Явдат Ильясов - Черная вдова, Ильясович
– Родича бросили, земляка?
– Он суздальский, они – рязанские, пронские, муромские.
– Разлад у них?
– Разлад. Усобица. Страна у русских – точно друг мой Иван: большая, но больная. Голова – отдельно, руки, ноги – сами по себе, не слушаются. Ездил я в те края. Чудо-земля! Поля, поля без конца. Нивы тучные, реки рыбные, синие, тихие. Леса густые, непроходимые, дичью забитые. На зеленых пригорках села богатые, грады каменные, храмы дивные. Все у них есть, что человеку надобно. И люди приветливы, добры, рады гостей встречать. Мужчины улыбчивы, женщины задумчивы. Ты не знаешь русских, а я знаю. Душевны они, открыты, бесхитростны, лучше братьев родных. С ними – хоть в огонь! Вдоволь еды, питья – черпать не вычерпать. Русский хлеб – сытный хлеб. Чего бы, казалось, делить? В такой-то стране! Жили бы в дружбе – никто б не осилил. Но грызутся князья. Хвастливы, заносчивы, завистливы. Любят спорить, смотрят вызывающе.
– Как у нас.
– Вроде и умные, и ученые, в книгах роются, наставления пишут, говорят – словно золотом шьют, их бы устами да мед пить, а в поступках иных – бессмыслица, глупость. Тяжкой бедой обернутся раздоры для них.
– Как у нас.
– Жаль. Мы, волжане, душою к русским приросли. Тоскую по их земле, как по родному Булгару.
– Почему же Гайнан урусов проклинал?
– Э! У купца отчизна базар, дом – караван-сарай. Русские купцы – соперники булгарских в торговле с Тураном. Вот и бушует Гайнан-Ага. Он и своих готов проглотить. Что ему до несчастья, которое нависло над всеми нами?

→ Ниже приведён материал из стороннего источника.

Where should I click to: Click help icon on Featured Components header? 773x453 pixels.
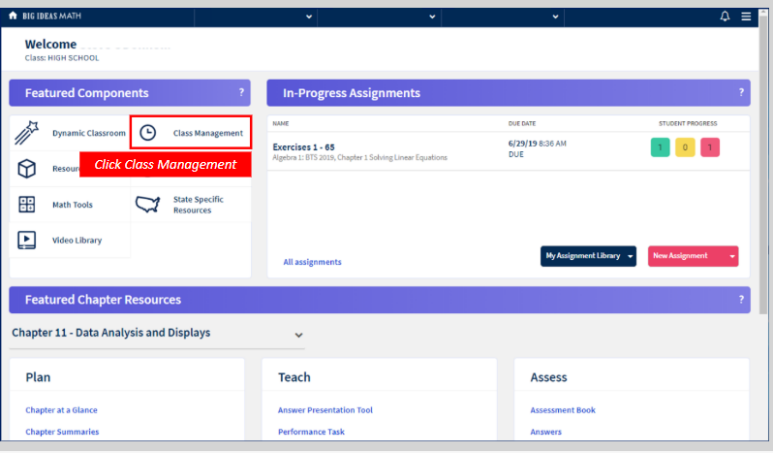(241, 92)
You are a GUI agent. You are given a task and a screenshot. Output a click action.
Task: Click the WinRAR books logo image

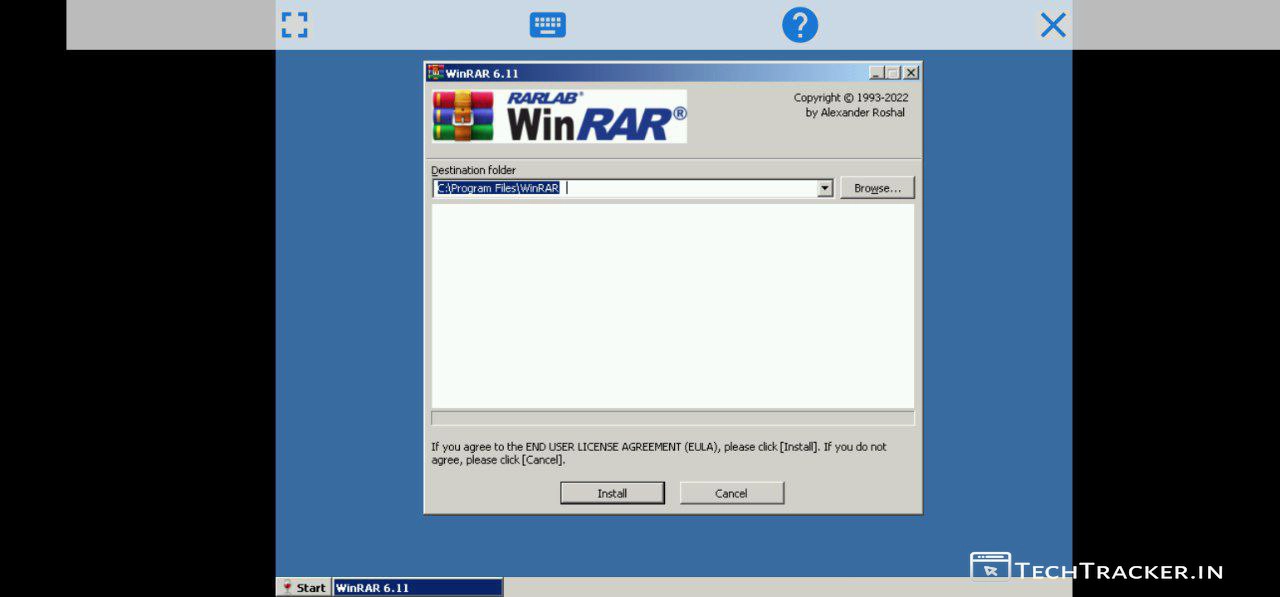pos(463,116)

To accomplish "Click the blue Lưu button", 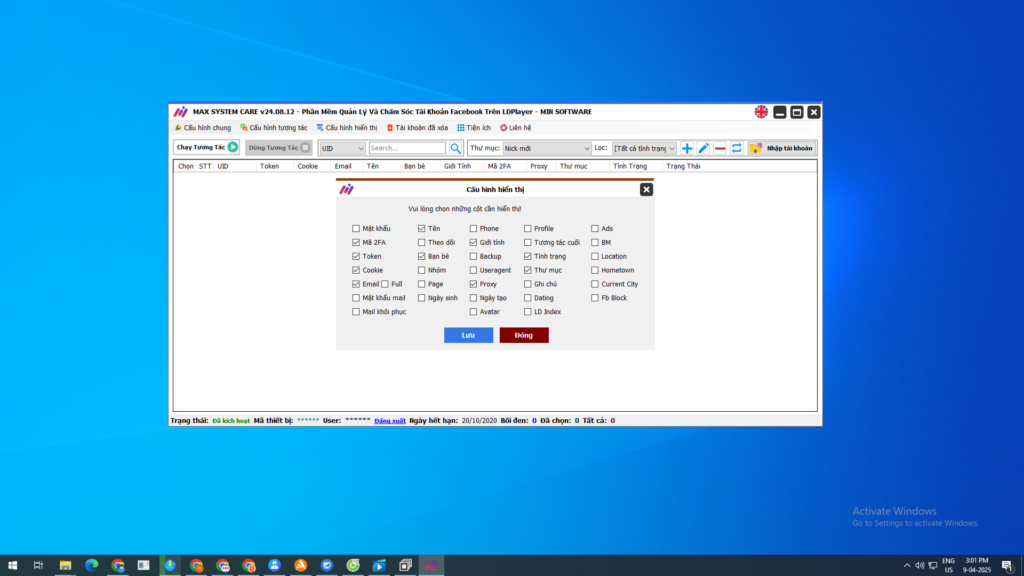I will point(468,335).
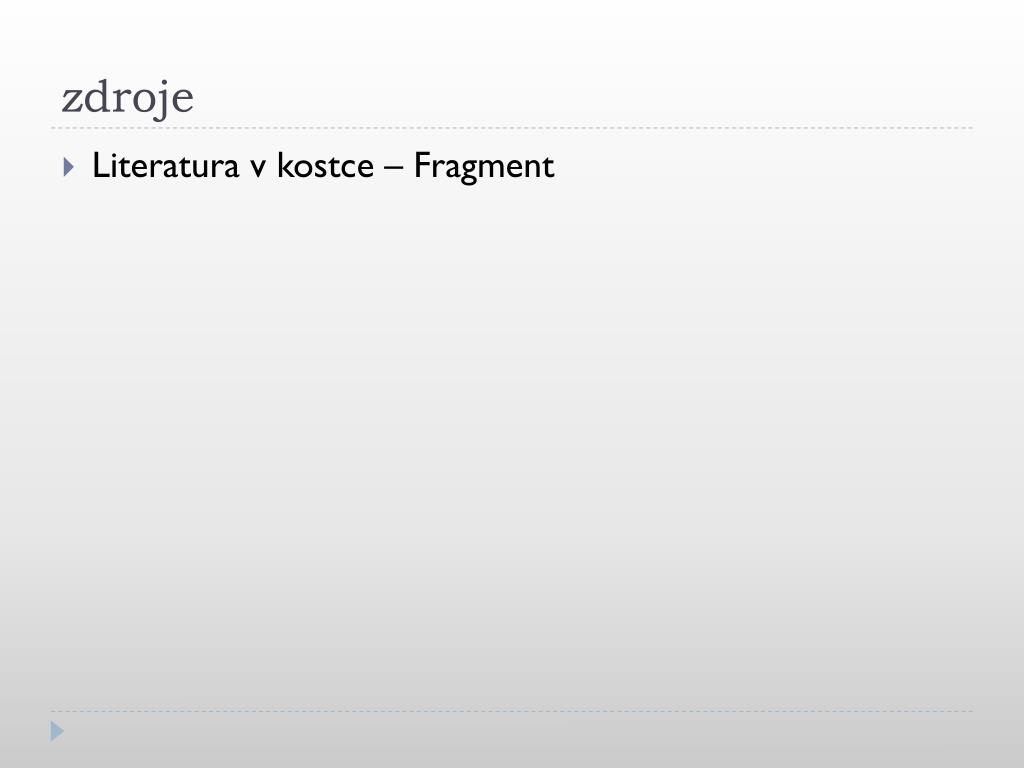Click the word "Literatura" in the bullet

pyautogui.click(x=165, y=165)

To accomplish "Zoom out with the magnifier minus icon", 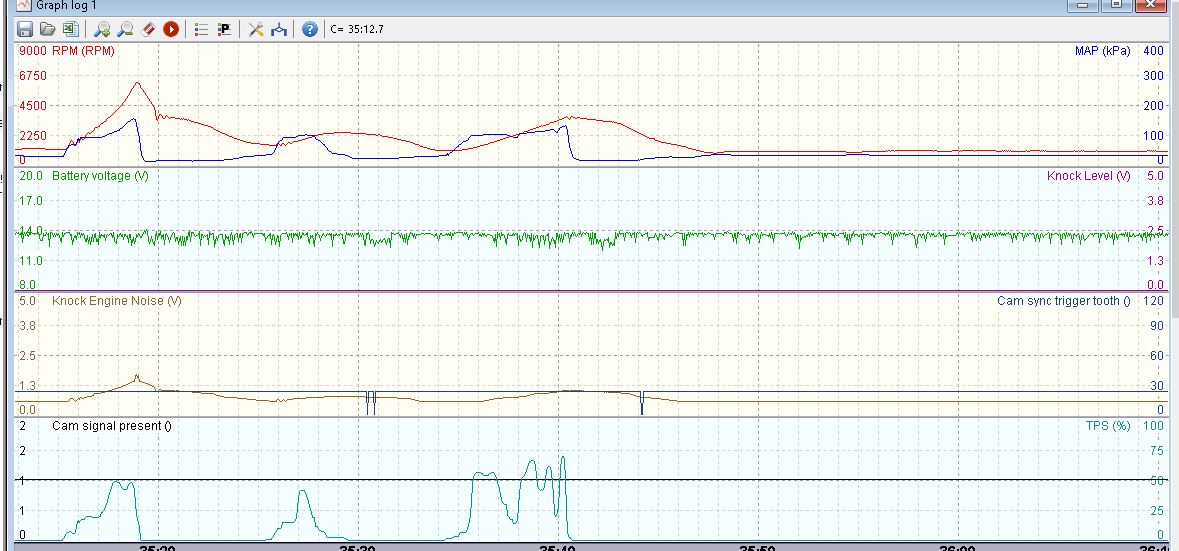I will pos(125,29).
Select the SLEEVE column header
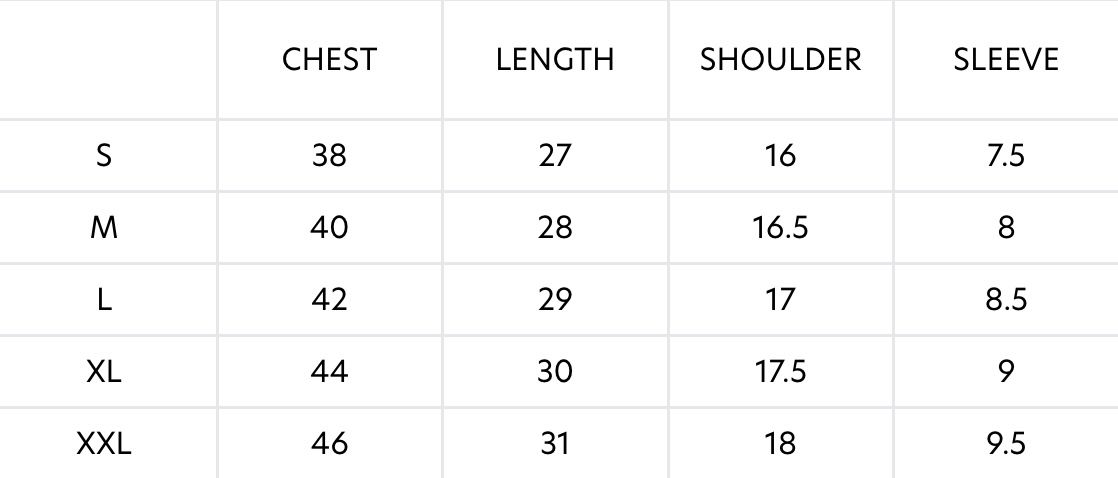1118x478 pixels. 1005,60
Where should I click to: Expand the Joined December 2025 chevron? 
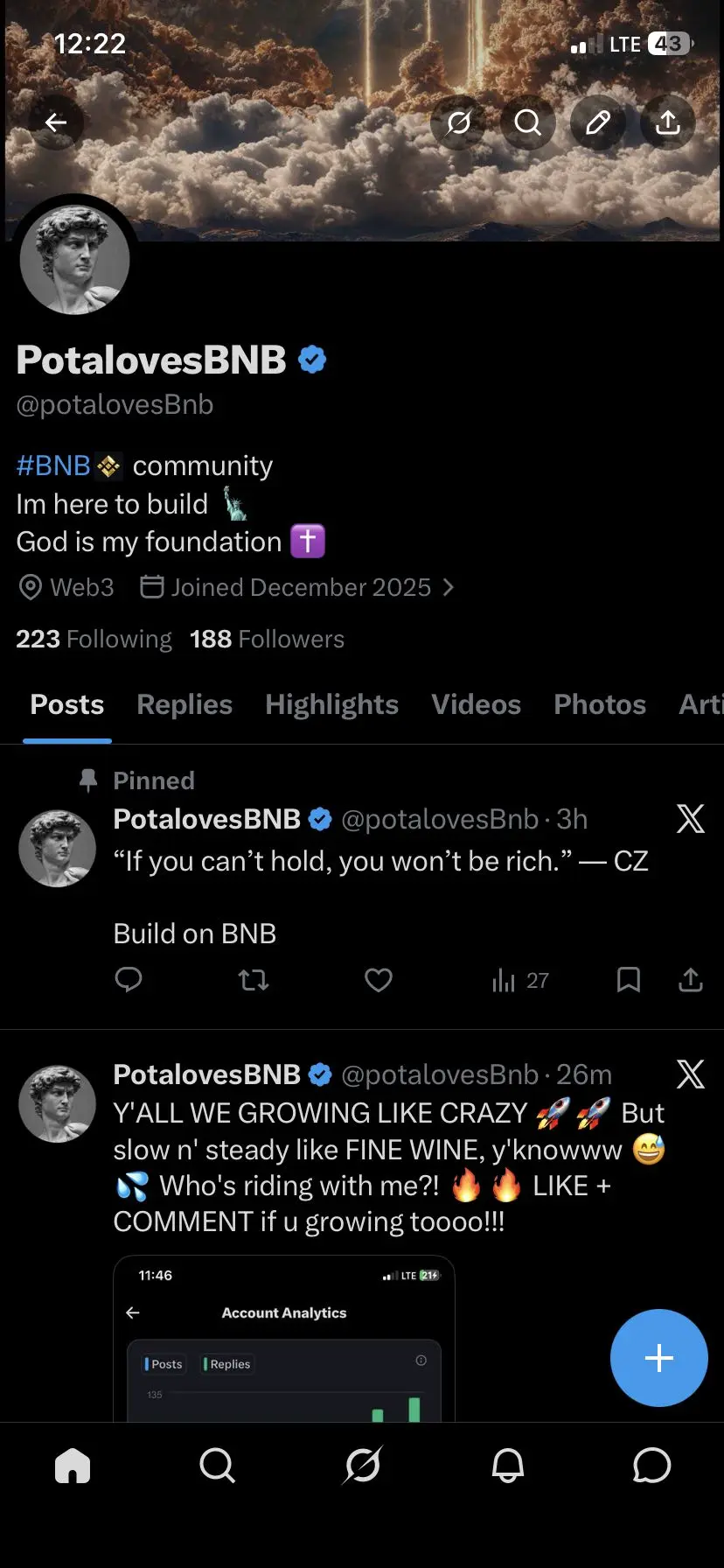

Бахтиар опустился на циновку рядом с русским.
– Я так понимаю. Эта война – великий урок всякому, в чьих руках верховная власть. Умоются кровью – поймут, как впредь строить жизнь.
– Поймут ли? – вздохнул Бекнияз.
– Должны понять. – Бахтиар огляделся. – Вот что, Сабур. Я у вас поселюсь, ладно? Тесно в той келье, женщины, дети. Сейчас есть принесут. Кашу вели подавать, дядя Джахур. А вы, отец Бекнияз, попросите жену приготовить полынный отвар для Ивана. Как рукой лихорадку снимет. Будем лечить, Иван. Хорошо?
– Хорошо, – улыбнулся русский. – Правда, я Олег, не Иван, ну да ладно.
– Улик? – Бахтиар покачал головой. – Не надо. Улик по-нашему мертвый. Лучше Иван. Будет вернее.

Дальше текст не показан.